El tema del sonido de las cajas tiene que ver con dos cosas:


El volumen de la misma.
Las características del parlante.
No resto importancia al hecho de que las cajas que vos diseñás puedan tener algun efecto especial sobre la generación de ondas estacionarias en el interior (seguramente no se puedan producir por la forma de la caja ), pero eso no es lo que verdaderamente importa a la hora de diseñar un baffle, sino los valores que te indiqué arriba.


Las características del parlante (los famosos parámetros de Thiele-Small + algunos otros de señal "fuerte") son los que determinan *el tipo de caja* que mejor se adapta a un parlante determinado: sellada o bass-reflex (esas que tienen un hueco con un caño)...pero claro, hay parlantes que se pueden poner en cualquiera de ellas y otros que solo se adaptan a un único tipo. También determinan otro montón de cosas...pero eso es mejor leerlo...
El volumen de la caja determina la frecuencia de resonancia del conjunto parlante+caja, y esta frecuencia determina cual es la frecuencia mas baja que el conjunto caja+parlante puede reproducir con nivel aceptable (no es exactamente así por que le faltan algunas cosas, pero se entiende la idea, eh?).
En las fotos que has publicado se puede ver que el montaje del parlante a la caja facetada no tiene un ajuste perfecto, sino que parece quedar algunas "ventilaciones" por los costados...y eso transformaría la caja en una suerte de bass-reflex ajustada a....a saber donde  

Lamentablemente, la medición de las cajas+parlantes requiere algunos instriumentos un poco especiales (el micrófono) y algo de soft que se puede conseguir por ahí...con costo y sin costo, hay de los dos...pero bueno...hay que estudiar un poco para saber que es lo que se está midiendo y entender los resultados de cualquier modificación.

En *este link* está como medir los parámetros T/S, pero luego del primer post hay enlaces a un montón de papers de Thiele, Small y varios otros con información adicional que te puede ser de interés para conocer como es el modelo matemático de los parlantes en baja frecuencia y que significan cada uno de los parámtros que lo caracterizan.


----------



## Uro (Mar 14, 2011)

Sonido de caja facetada


----------



## Helminto G. (May 29, 2011)

++++++++++

Qué hará >>
(1) Según el extracto de la página, ¿qué determina el volumen de la caja?
(2) Transcriba del extracto de la página el pasaje que va desde "En *este link*" hasta "(Mar 14, 2011)", ambos incluidos.

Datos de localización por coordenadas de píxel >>
++++++++++

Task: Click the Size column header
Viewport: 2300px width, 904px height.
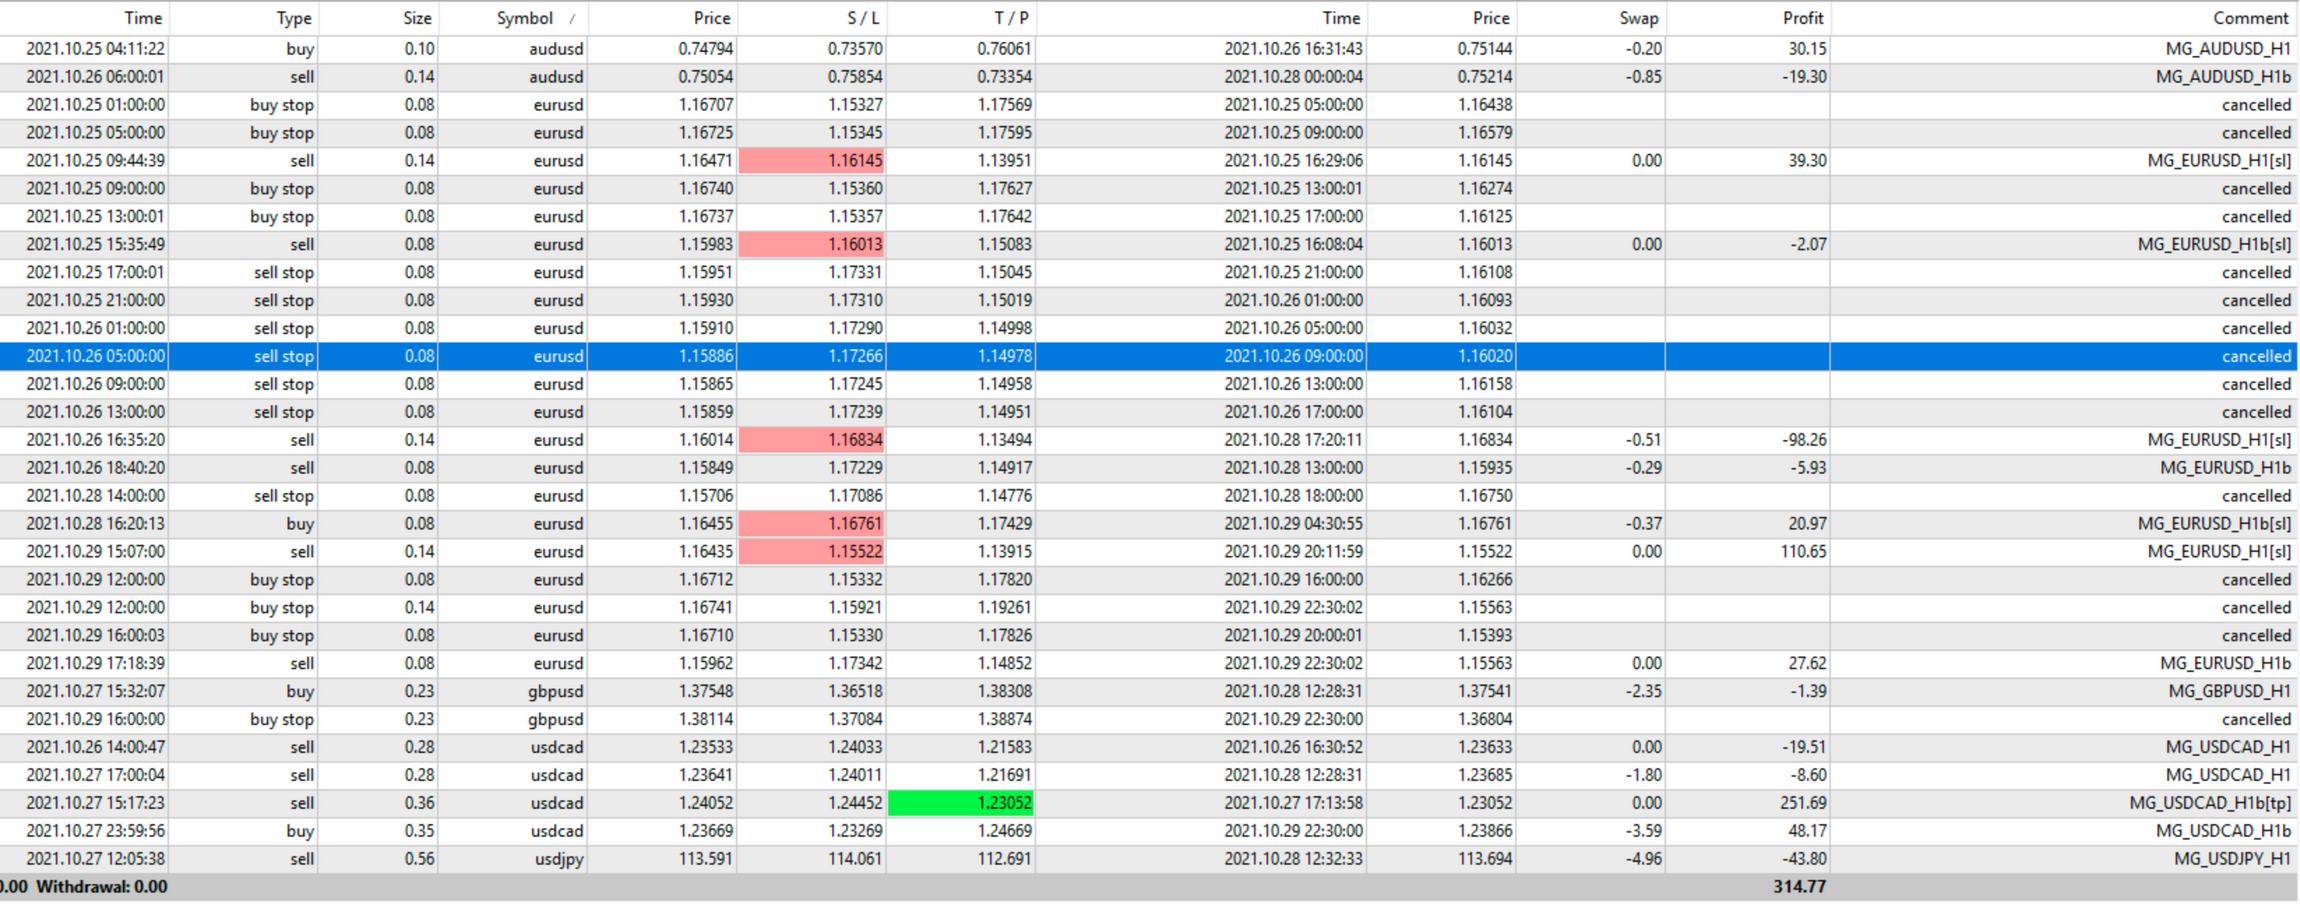Action: click(x=378, y=18)
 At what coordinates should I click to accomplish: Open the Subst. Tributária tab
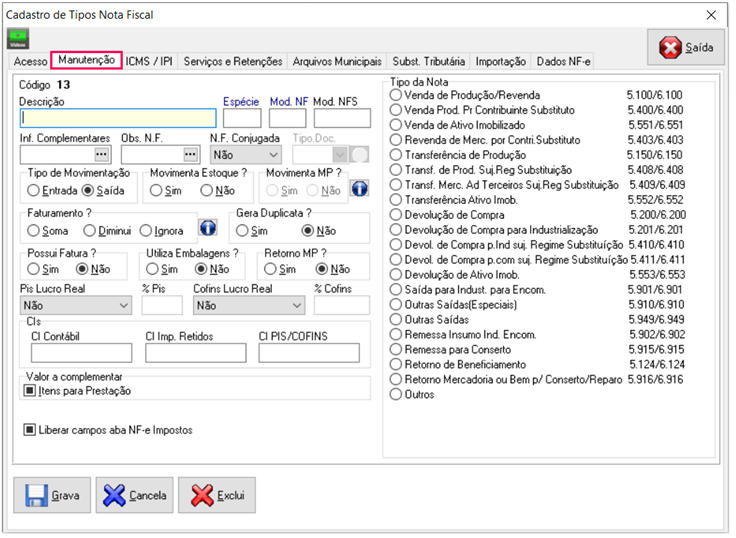point(429,61)
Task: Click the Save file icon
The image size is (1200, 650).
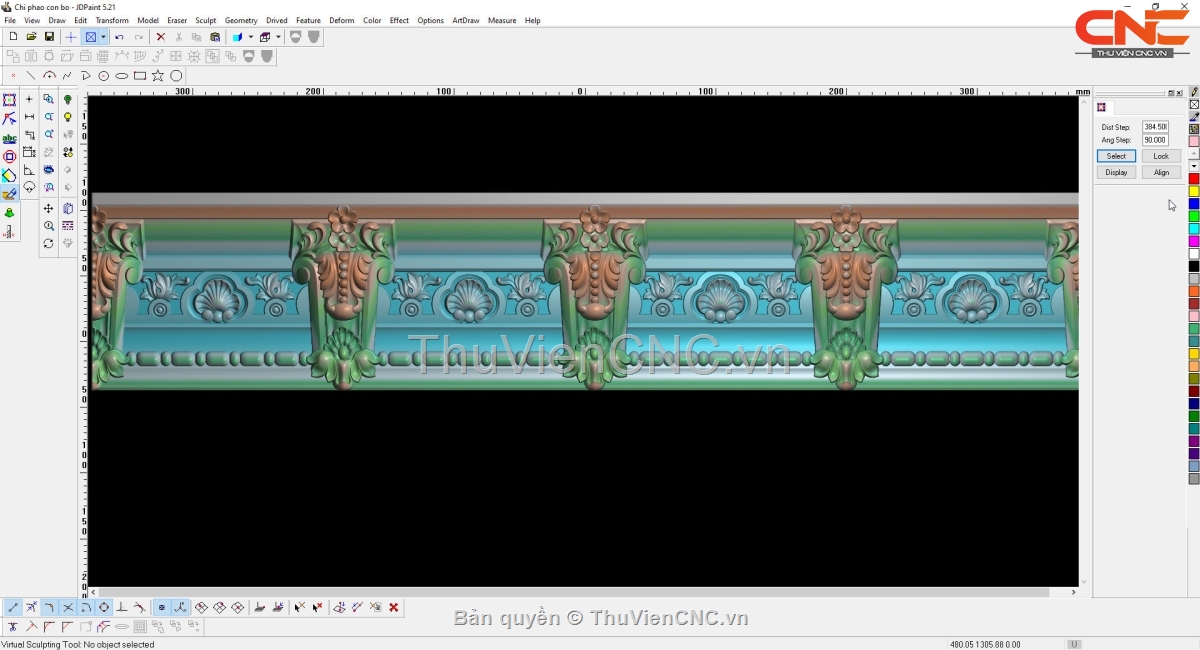Action: click(x=49, y=37)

++++++++++

Soluciones >>
(1) La frecuencia de resonancia del conjunto parlante+caja.

(2)
En *este link* está como medir los parámetros T/S, pero luego del primer post hay enlaces a un montón de papers de Thiele, Small y varios otros con información adicional que te puede ser de interés para conocer como es el modelo matemático de los parlantes en baja frecuencia y que significan cada uno de los parámtros que lo caracterizan.


----------



## Uro (Mar 14, 2011)